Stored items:
(begin)
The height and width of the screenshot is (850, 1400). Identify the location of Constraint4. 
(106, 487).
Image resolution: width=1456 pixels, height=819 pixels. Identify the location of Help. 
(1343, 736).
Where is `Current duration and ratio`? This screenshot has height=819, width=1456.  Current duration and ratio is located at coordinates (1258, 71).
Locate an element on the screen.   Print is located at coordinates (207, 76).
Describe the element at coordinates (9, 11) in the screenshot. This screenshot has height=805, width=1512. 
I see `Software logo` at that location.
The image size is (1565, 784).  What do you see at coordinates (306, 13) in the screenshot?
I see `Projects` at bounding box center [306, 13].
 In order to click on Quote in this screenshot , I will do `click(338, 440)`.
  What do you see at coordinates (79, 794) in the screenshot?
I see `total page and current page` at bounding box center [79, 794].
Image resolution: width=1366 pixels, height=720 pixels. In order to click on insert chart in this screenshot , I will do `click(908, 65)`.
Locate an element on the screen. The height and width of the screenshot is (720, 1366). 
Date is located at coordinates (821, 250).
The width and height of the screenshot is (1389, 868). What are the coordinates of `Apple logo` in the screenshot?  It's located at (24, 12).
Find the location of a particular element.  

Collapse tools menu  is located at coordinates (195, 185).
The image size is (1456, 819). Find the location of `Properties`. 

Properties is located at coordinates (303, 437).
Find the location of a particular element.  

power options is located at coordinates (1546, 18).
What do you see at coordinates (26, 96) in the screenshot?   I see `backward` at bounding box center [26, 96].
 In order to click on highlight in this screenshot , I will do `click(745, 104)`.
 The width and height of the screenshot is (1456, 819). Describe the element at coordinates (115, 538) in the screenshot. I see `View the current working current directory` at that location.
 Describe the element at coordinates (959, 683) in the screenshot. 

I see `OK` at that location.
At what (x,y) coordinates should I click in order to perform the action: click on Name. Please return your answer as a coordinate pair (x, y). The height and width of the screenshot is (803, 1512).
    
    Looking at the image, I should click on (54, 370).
(end)
Reproduce every item above word for word, leaving nothing out.

The height and width of the screenshot is (850, 1400). Identify the location of Constraint4. 
(106, 487).
Image resolution: width=1456 pixels, height=819 pixels. Identify the location of Help. 
(1343, 736).
Where is `Current duration and ratio`? This screenshot has height=819, width=1456.  Current duration and ratio is located at coordinates (1258, 71).
Locate an element on the screen.   Print is located at coordinates (207, 76).
Describe the element at coordinates (9, 11) in the screenshot. This screenshot has height=805, width=1512. 
I see `Software logo` at that location.
The image size is (1565, 784).  What do you see at coordinates (306, 13) in the screenshot?
I see `Projects` at bounding box center [306, 13].
 In order to click on Quote in this screenshot , I will do `click(338, 440)`.
  What do you see at coordinates (79, 794) in the screenshot?
I see `total page and current page` at bounding box center [79, 794].
Image resolution: width=1366 pixels, height=720 pixels. In order to click on insert chart in this screenshot , I will do `click(908, 65)`.
Locate an element on the screen. The height and width of the screenshot is (720, 1366). 
Date is located at coordinates (821, 250).
The width and height of the screenshot is (1389, 868). What are the coordinates of `Apple logo` in the screenshot?  It's located at (24, 12).
Find the location of a particular element.  

Collapse tools menu  is located at coordinates (195, 185).
The image size is (1456, 819). Find the location of `Properties`. 

Properties is located at coordinates (303, 437).
Find the location of a particular element.  

power options is located at coordinates (1546, 18).
What do you see at coordinates (26, 96) in the screenshot?   I see `backward` at bounding box center [26, 96].
 In order to click on highlight in this screenshot , I will do `click(745, 104)`.
 The width and height of the screenshot is (1456, 819). Describe the element at coordinates (115, 538) in the screenshot. I see `View the current working current directory` at that location.
 Describe the element at coordinates (959, 683) in the screenshot. 

I see `OK` at that location.
At what (x,y) coordinates should I click in order to perform the action: click on Name. Please return your answer as a coordinate pair (x, y). The height and width of the screenshot is (803, 1512).
    
    Looking at the image, I should click on (54, 370).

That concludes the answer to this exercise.